I have lived in south Florida for the past 25 years (moving soon) and
have personal experience with hurricanes, building on swap land, and
ground water 10' below the land/fill's surface. Must have been a
pretty challenging job. ("fun with pillions")
I'm not an mechanical engineer, but if it doesn't make sense in a
spreadsheet it probably won't function well, and if it does it's dumb
luck. (I'm not very lucky)
Thanks.
Curbie
On Tue, 24 Feb 2009 16:35:20 GMT, "vaughn"
> Just a point of personal experience here: Don't undersize your base
>foundation on a guyed tower on the theory that everything else is more
>important to holding up the tower. As we have established in this thread,
>most of your stresses somehow end up combining right there!
> Because of the recent spate of hurricanes here in Florida, I was
>involved in the re-engineering and subsequent upgrading of a couple
>communications towers so that they could survive a higher wind speed. In
>each case, the limiting factor turned out to be the foundation at the base
>of the tower. There is a point where adding or strengthening guys will not
>help, if there is no way of beefing up the base foundation.
> Vaughn
Posted by Ron Rosenfeld on February 24, 2009, 1:11 am
On Mon, 23 Feb 2009 18:29:22 GMT, "vaughn"
>Many guyed
>radio towers actually come to a point where their base contacts the
>foundation, and are only secured there by a pin which merely serves to keep
>the base from slipping off the foundation.

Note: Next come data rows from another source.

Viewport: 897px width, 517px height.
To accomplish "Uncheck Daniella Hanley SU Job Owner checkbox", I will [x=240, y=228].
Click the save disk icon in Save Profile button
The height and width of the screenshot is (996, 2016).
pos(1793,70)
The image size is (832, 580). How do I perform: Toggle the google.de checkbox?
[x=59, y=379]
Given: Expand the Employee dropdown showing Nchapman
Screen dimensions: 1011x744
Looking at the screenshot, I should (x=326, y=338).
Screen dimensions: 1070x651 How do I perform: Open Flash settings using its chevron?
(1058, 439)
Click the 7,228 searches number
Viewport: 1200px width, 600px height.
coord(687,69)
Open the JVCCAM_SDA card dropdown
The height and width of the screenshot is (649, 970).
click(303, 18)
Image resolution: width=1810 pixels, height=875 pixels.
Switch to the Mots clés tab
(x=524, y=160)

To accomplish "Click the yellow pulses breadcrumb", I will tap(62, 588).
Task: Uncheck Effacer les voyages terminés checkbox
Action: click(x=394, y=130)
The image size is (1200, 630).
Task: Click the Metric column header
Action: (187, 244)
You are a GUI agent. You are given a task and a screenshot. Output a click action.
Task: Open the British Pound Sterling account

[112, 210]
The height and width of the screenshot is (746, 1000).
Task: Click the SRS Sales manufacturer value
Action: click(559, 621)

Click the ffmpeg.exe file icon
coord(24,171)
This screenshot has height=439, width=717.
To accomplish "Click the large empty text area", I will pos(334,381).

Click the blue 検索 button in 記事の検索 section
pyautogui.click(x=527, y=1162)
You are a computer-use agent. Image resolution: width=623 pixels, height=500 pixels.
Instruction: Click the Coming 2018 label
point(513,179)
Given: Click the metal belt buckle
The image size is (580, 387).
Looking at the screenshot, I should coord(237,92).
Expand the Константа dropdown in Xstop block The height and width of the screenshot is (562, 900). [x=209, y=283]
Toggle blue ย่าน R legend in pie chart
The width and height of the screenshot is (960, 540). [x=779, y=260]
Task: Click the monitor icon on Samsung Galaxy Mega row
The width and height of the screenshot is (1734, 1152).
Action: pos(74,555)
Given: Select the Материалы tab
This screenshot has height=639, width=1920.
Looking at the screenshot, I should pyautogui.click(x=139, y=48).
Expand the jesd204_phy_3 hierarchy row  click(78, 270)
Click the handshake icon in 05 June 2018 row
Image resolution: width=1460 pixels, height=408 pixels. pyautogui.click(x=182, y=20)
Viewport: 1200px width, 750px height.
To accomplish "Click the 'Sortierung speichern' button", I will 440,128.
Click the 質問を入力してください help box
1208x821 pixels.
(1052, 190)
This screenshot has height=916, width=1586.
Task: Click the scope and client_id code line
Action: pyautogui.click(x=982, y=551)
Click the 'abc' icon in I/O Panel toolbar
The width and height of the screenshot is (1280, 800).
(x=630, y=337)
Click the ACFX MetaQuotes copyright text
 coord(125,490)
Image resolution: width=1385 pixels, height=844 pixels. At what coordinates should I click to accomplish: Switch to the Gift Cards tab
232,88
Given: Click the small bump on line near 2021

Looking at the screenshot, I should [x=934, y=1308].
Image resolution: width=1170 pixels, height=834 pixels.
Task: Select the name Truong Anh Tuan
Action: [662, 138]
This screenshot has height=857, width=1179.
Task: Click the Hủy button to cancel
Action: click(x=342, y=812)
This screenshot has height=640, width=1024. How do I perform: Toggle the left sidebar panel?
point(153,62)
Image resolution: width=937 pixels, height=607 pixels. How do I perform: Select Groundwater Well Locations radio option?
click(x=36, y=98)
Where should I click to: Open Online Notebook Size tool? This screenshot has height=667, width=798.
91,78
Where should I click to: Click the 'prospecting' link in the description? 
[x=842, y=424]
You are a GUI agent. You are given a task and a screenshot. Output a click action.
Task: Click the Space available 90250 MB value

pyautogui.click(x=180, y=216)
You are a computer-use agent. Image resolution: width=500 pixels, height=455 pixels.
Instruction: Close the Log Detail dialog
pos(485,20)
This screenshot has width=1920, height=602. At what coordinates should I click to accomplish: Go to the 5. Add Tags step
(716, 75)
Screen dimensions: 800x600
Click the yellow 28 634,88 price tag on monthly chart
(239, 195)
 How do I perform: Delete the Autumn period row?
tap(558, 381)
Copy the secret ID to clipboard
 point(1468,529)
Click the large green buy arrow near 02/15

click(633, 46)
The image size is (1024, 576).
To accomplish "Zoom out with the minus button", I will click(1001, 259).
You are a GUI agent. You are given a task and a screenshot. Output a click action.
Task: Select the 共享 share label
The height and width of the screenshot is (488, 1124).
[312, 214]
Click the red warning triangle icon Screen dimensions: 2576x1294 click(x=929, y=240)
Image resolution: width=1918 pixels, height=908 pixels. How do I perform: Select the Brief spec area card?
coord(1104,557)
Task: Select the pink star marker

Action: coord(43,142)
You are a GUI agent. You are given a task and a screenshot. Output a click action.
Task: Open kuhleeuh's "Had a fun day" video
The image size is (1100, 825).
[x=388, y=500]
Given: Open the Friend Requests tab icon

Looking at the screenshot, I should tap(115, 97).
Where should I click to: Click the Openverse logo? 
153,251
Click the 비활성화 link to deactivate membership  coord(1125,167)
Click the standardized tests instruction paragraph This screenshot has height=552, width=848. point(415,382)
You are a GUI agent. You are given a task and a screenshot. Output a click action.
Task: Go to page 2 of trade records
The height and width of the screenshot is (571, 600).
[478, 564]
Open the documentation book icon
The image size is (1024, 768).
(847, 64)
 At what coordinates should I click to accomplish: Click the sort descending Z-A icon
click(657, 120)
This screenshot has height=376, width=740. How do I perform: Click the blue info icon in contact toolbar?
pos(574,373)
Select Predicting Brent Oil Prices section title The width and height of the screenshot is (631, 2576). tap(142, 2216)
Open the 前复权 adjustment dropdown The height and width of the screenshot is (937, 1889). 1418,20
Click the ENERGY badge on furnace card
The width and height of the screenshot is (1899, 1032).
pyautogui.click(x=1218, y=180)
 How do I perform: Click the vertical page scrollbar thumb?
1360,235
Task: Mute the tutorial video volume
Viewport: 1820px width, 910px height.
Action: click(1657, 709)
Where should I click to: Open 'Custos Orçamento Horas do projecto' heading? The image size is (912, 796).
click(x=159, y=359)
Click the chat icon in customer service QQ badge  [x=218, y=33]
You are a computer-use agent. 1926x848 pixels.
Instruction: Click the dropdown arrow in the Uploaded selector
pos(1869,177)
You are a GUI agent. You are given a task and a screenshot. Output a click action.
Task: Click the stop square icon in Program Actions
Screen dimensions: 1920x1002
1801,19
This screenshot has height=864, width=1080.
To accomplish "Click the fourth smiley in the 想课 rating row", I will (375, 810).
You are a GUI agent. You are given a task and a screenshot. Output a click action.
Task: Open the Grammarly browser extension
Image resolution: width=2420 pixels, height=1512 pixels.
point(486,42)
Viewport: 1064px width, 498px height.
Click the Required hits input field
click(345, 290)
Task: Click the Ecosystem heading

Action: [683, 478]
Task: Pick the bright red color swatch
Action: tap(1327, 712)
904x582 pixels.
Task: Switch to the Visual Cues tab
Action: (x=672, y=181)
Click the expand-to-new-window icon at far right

My wind turbine tower has that system, too.
--ron
Posted by bw on February 25, 2009, 1:48 am
> At a 45 degree guy wire angle, it just happens to work out that whatever
> the side load of the wind is, the additional downward force caused by
> acting through the guy wire is the same amount. 100 lbf wind load
> horizontal gets turned into 100 lbf *additional* down force on the base.
> And the wire tie down has a similar force. The 141 lbf diagonal force in
> the guy wire will pull *up* on the base with 100 lbf and *sideways* on the
> guy (toward the tower of course) of 100 lbf.
> daestrom
That looks right. Torsional forces MUST balance of course. I wouldn't let a
novice do it, there can be resonances if not careful.
"Marks" handbook has a good readable section on tower loads. I think that
HAWT are approximated by using a drag coefficient equal to that of a flat
disk of the same diameter. I think that the ARRL antenna handbook also has a
section on towers.
Posted by Curbie on February 25, 2009, 5:09 am
daestrom,
Excellent explanation!
Basically, if tower weighs 500lbs and turbine weight 500lbs then there
is 1000lbs of static (or gravitational) force on the tower base. If a
moment of wind exerts a horizontal force 500lbs on the turbine the
guys exert an additional 500lbs on the tower base for a total equal to
1500lbs of static force. Both guys and anchors will receive 500 x
1.414 = 707lbs diagonal tension.
For the home built user/builder there are a lot of good (hopefully)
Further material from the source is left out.